Lavar los jeans manualmente es evidentemente tedioso, por lo que la lavadora siempre es la opción a considerar para cuidarlos adecuadamente. Pero no es lo único que debes hacer, porque lavar tus jeans directamente en la lavadora nunca es una buena idea si no sigues unas reglas muy específicas. En general, más allá del prelavado, los jeans nunca deben lavarse a temperaturas superiores a 60°C. De hecho, se recomienda programar siempre un programa de agua fría a un máximo de 30°C y seguir las instrucciones que casi siempre aparecen en las etiquetas.

Luego, para conseguir que los jeans vuelvan a estar nuevos y no descoloridos, perfumados, sin manchas, perfectos, es recomendable lavarlos siempre del revés. Si se quiere lavar más de uno a la vez hay que ordenarlos inteligentemente por lo que es aconsejable no mezclarlos todos. Por eso, los jeans negros deben lavarse con unos oscuros, blancos o claros, con prendas de colores claros.

Por absurdo que parezca, hay que utilizar el detergente adecuado, es decir, el adecuado para tejidos de colores o vaqueros. Probablemente nadie lo sepa, pero en este caso no se recomienda el uso de suavizante. La razón es simple: esto daña los tejidos. Los jeans son mucho más delicados que todas las demás prendas y materiales porque son finos y se rasgan con facilidad.

Elimina manchas en jeans sin arruinar las telas

Para eliminar las manchas rebeldes, por ejemplo las de aceite, puedes utilizar talco, que frotas sobre la zona afectada con mucha delicadeza, antes de meter la prenda en la lavadora. Alternativamente, el detergente para platos está bien, solo tres gotas son suficientes para eliminar el problema de inmediato .
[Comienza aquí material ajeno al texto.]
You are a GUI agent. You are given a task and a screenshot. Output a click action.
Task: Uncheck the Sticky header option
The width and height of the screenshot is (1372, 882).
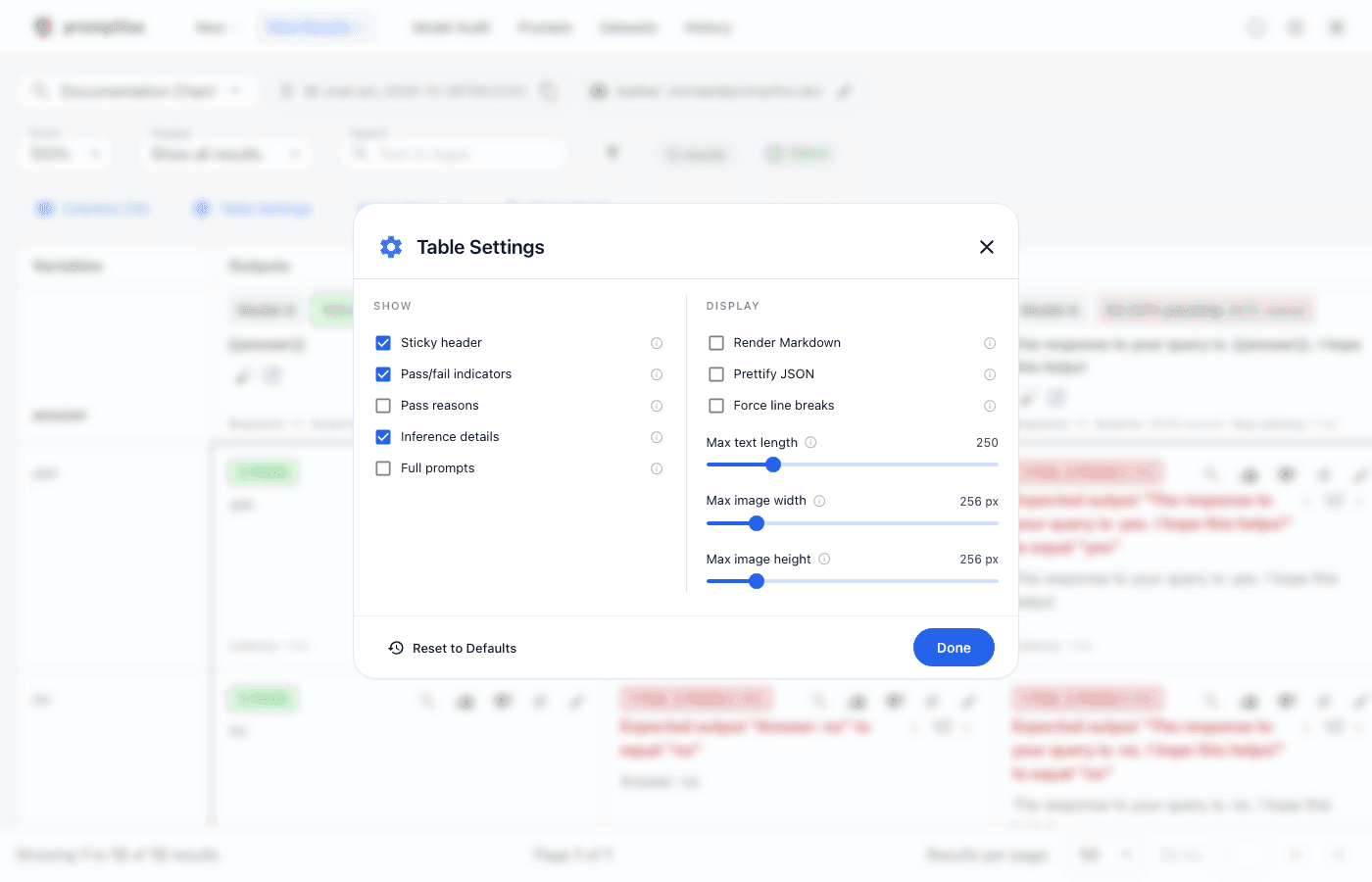(382, 343)
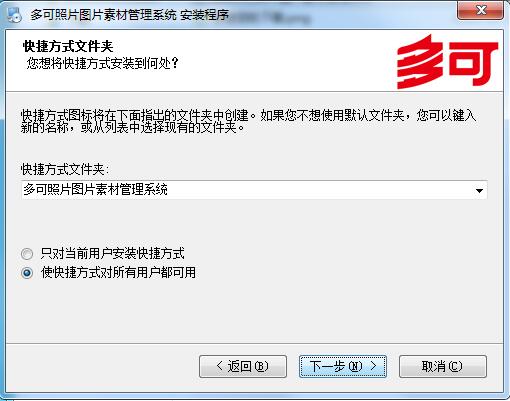
Task: Click the 使快捷方式对所有用户都可用 label text
Action: coord(118,273)
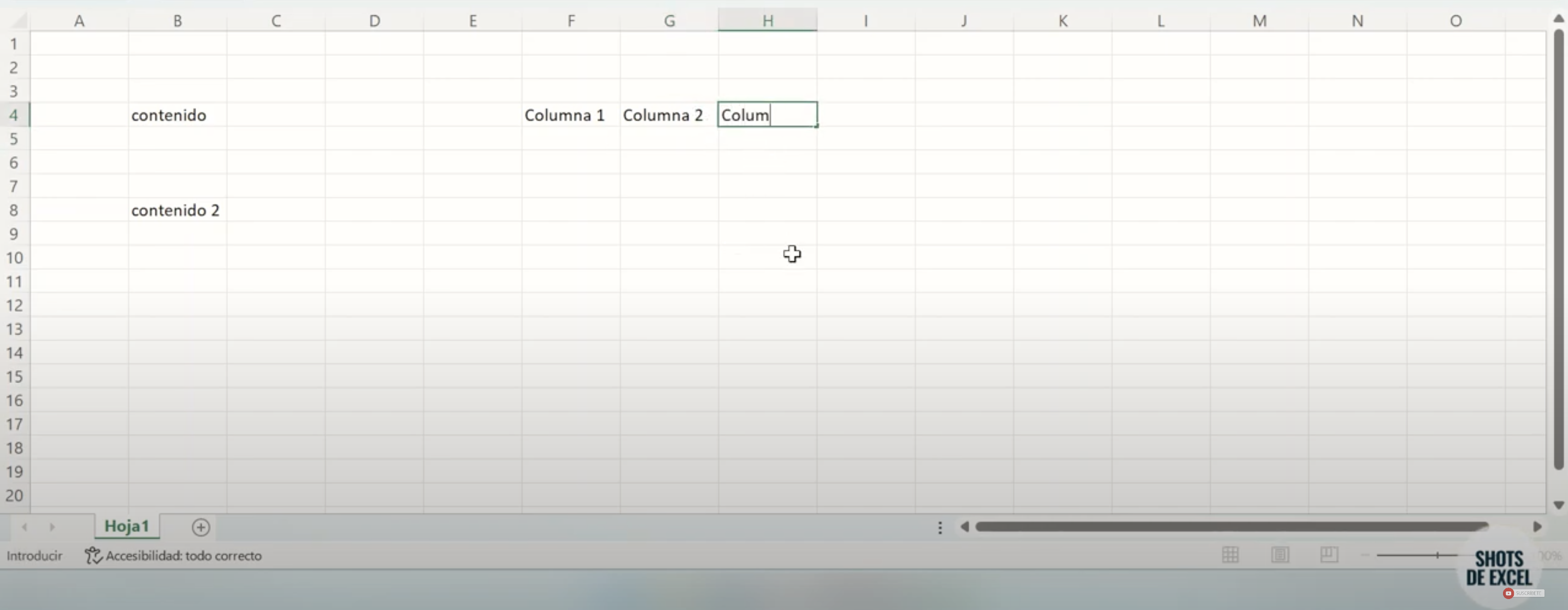Add a new sheet with the plus button
The image size is (1568, 610).
pyautogui.click(x=201, y=527)
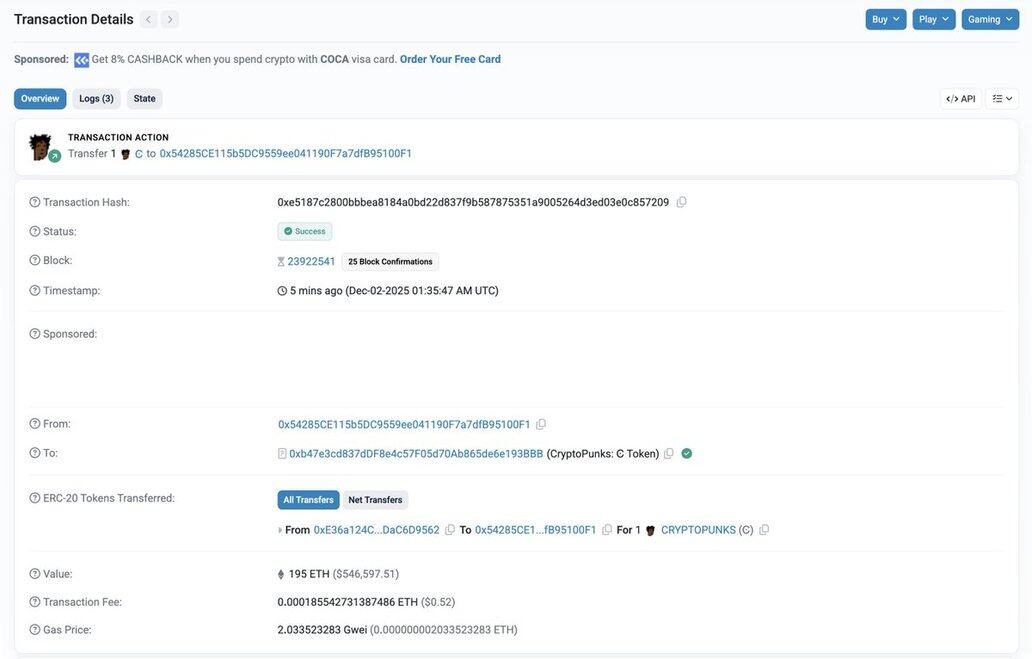Expand the Gaming dropdown menu
The image size is (1032, 659).
(x=990, y=19)
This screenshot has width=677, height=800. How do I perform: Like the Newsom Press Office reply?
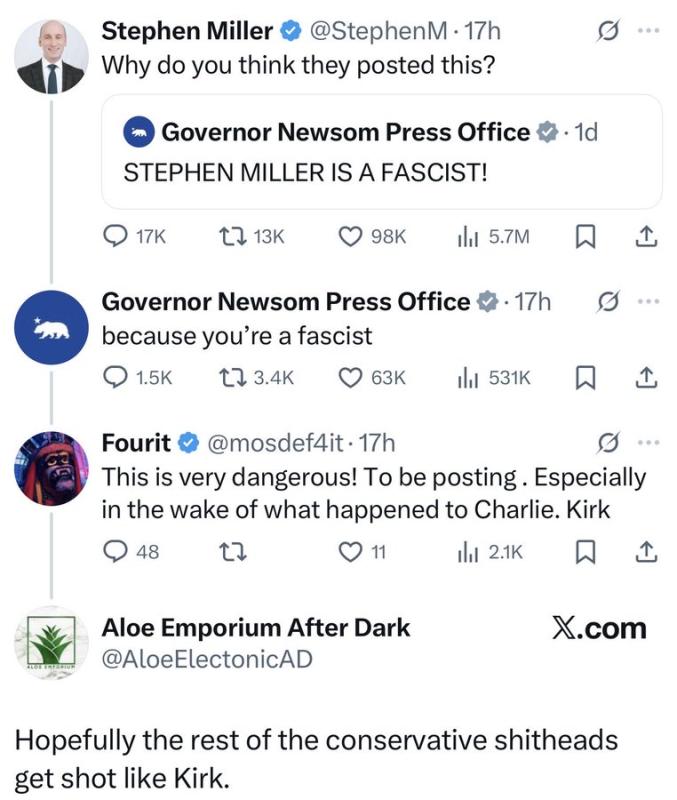tap(349, 377)
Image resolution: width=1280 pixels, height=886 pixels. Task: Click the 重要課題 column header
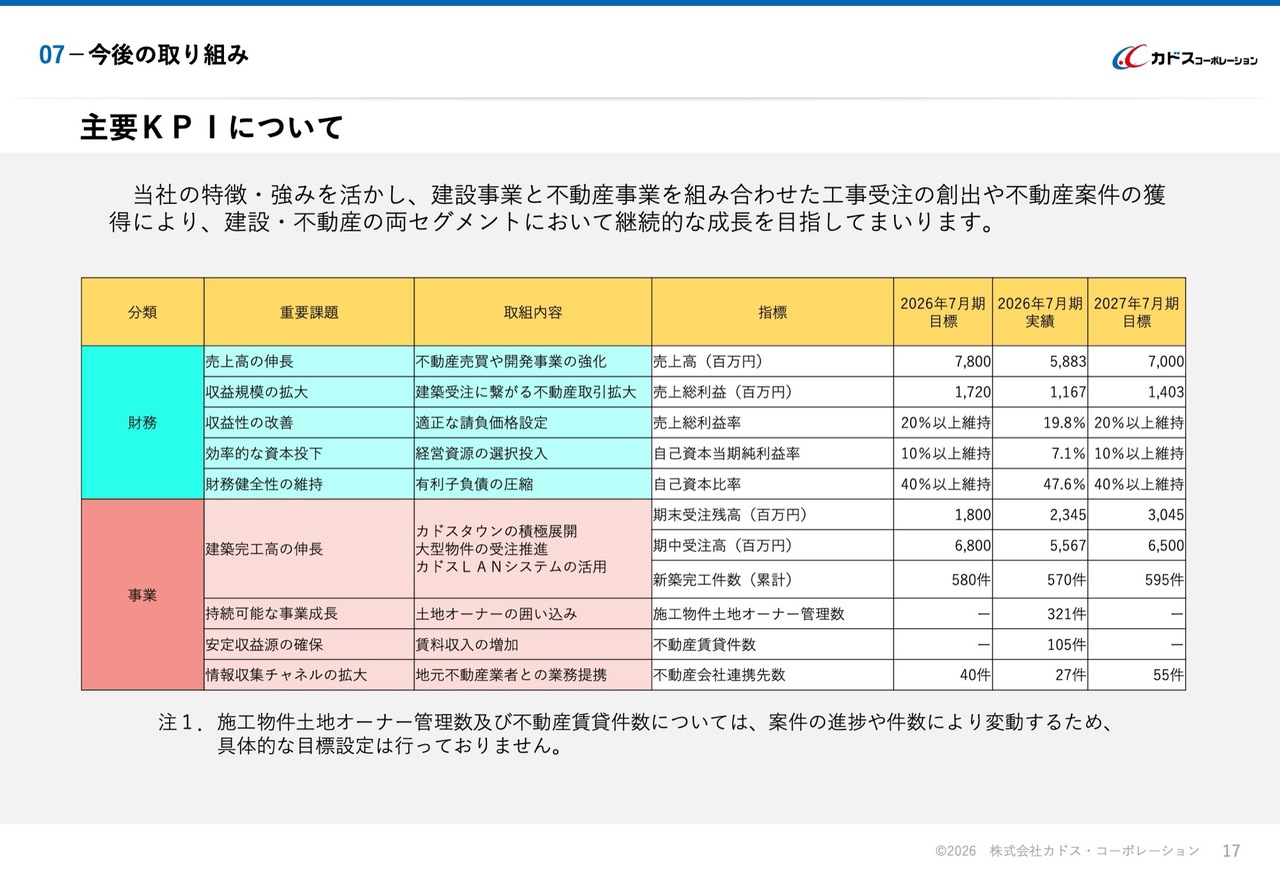(309, 312)
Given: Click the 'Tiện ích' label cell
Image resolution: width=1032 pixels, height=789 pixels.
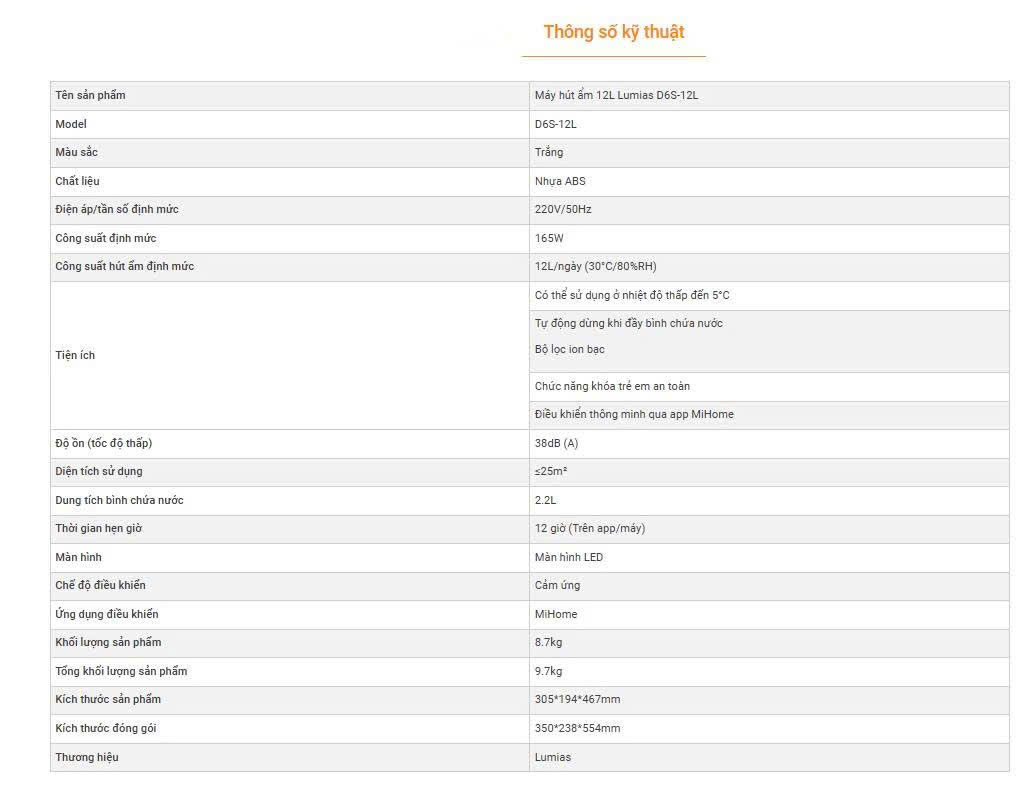Looking at the screenshot, I should pos(75,356).
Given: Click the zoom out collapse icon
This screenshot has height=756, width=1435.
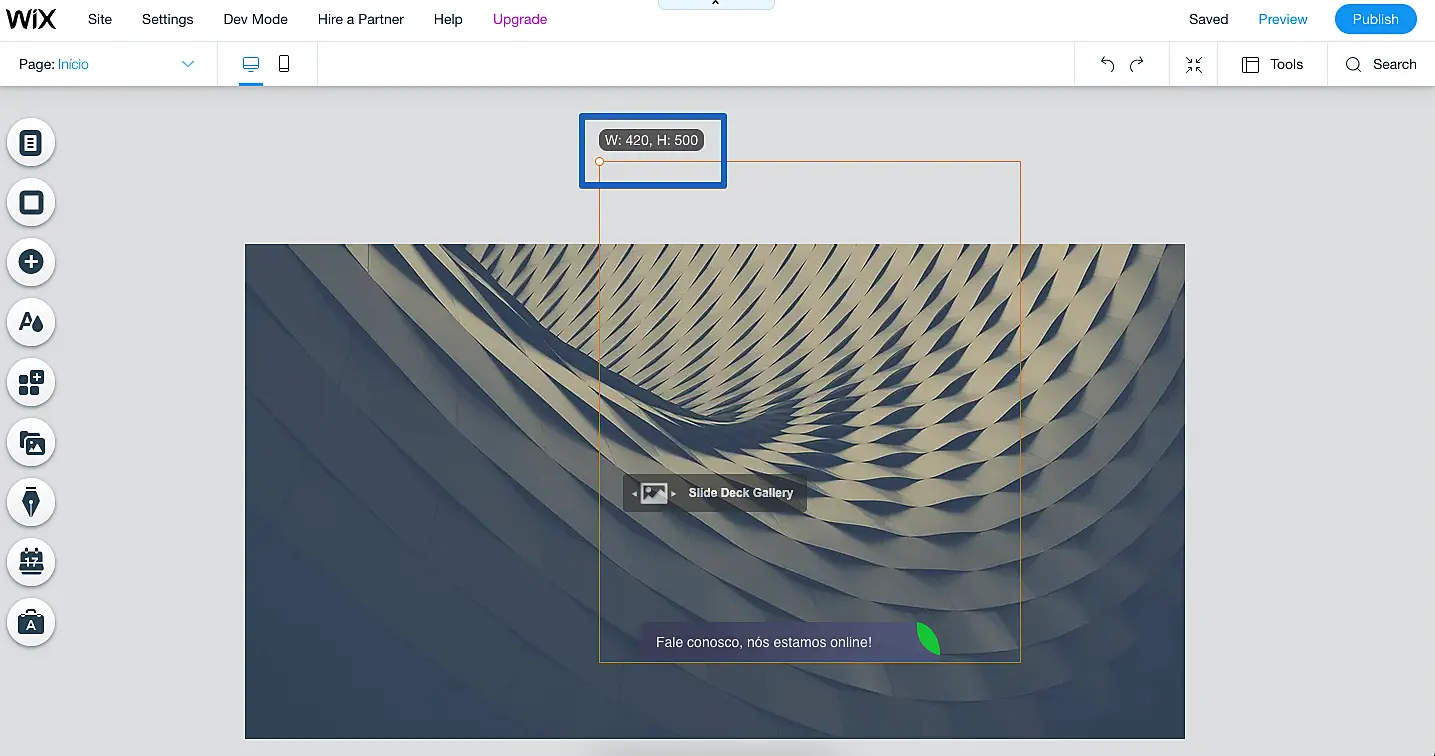Looking at the screenshot, I should pos(1194,64).
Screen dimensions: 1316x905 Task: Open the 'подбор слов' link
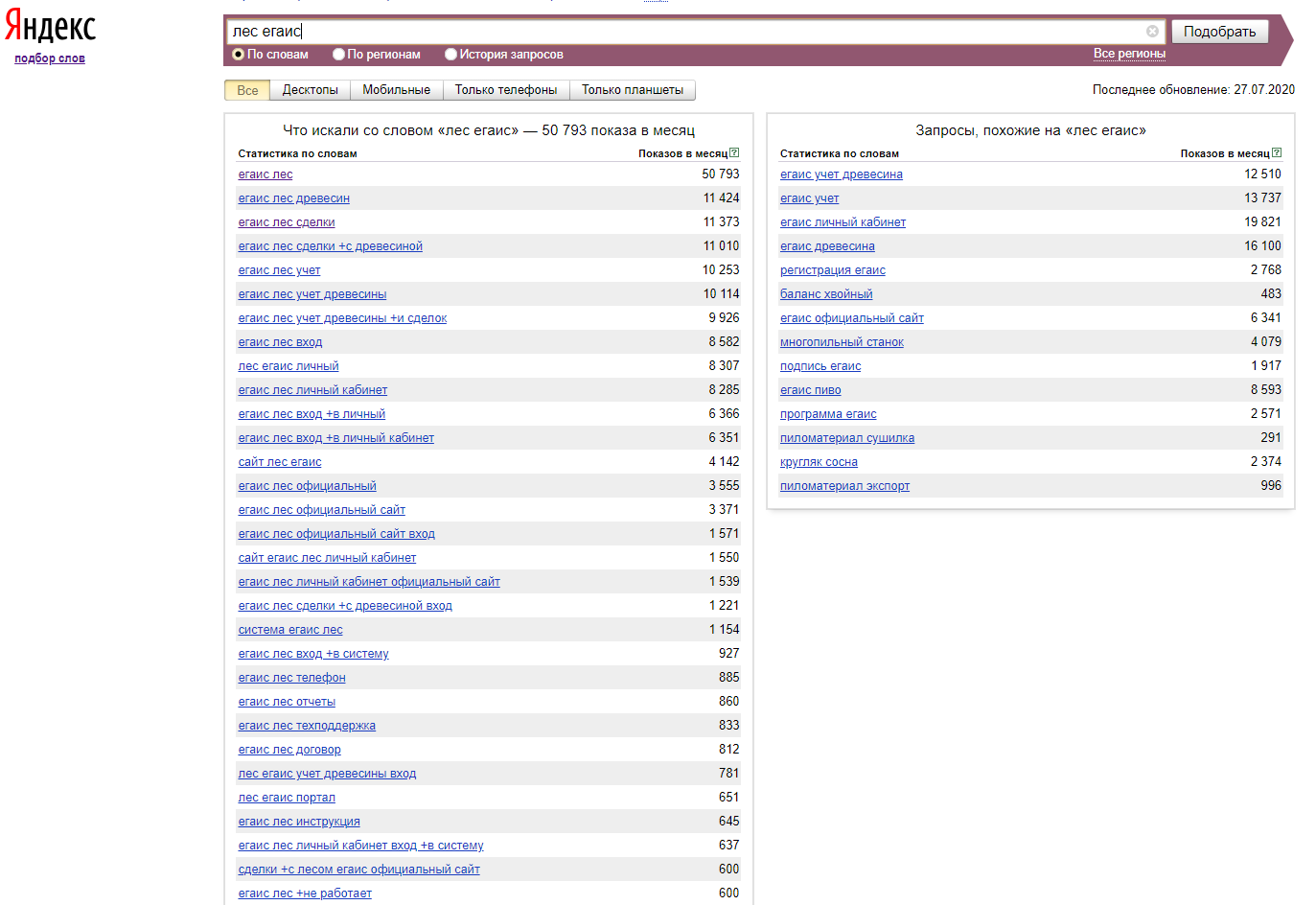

El tratamiento actúa incluso contra las manchas de grasa. Para eliminar las manchas de sangre, coloca los jeans sobre una superficie como la bañera o el lavabo. Luego, frota con un paño limpio utilizando una solución a base de sal y detergente, en este caso también está bien detergente para platos o agua con gas. Frota vigorosamente y el problema se solucionará de una vez por todas sin inconvenientes y sin gastar dinero.